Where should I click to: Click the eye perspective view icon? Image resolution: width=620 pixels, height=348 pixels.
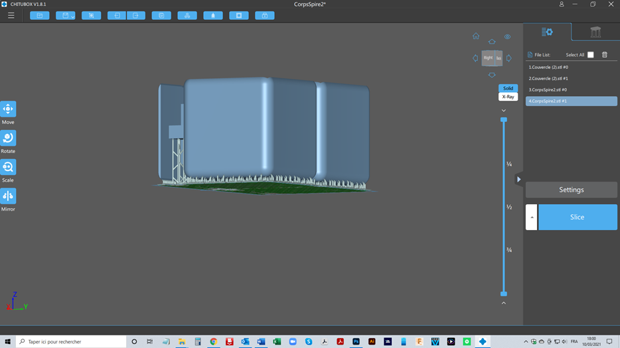507,37
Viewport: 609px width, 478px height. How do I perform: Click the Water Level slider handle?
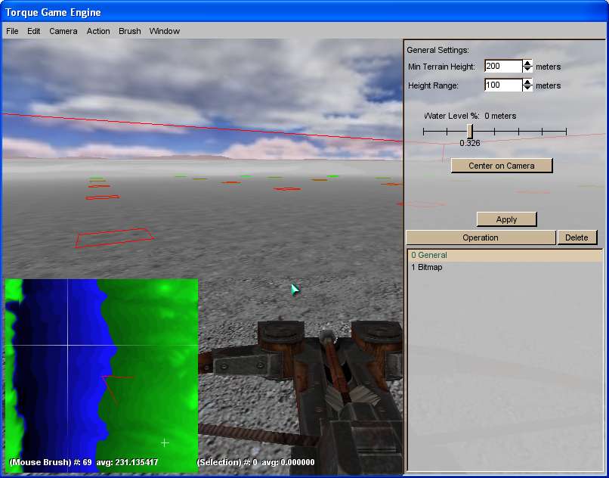[x=470, y=132]
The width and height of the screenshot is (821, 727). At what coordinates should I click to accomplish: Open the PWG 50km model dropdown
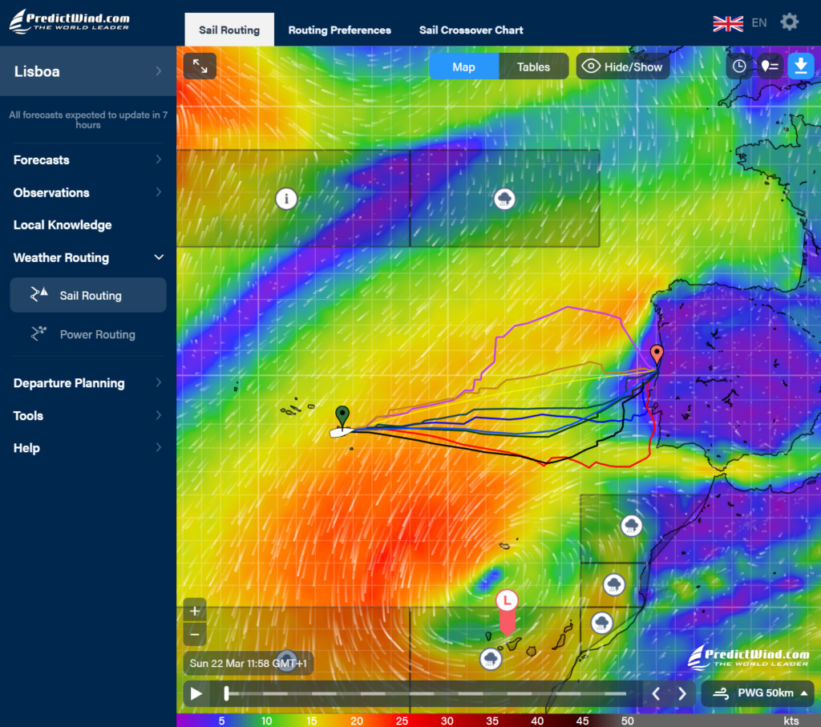tap(758, 693)
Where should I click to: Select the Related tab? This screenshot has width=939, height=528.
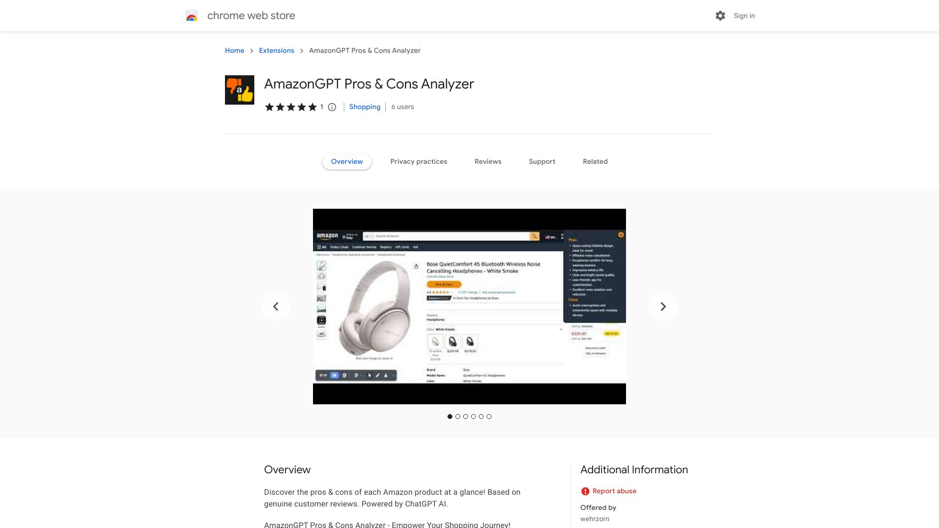(x=595, y=161)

━━━

_Activity_
Quote exactly, and only, the lines from the line containing "The width and" through the final line of the records above, both included, omitting any pictures.

_Problem solution_
The width and height of the screenshot is (821, 727). At what coordinates should I click to accomplish: Open the PWG 50km model dropdown
tap(758, 693)
Where should I click to: Select the Related tab? This screenshot has width=939, height=528.
(x=595, y=161)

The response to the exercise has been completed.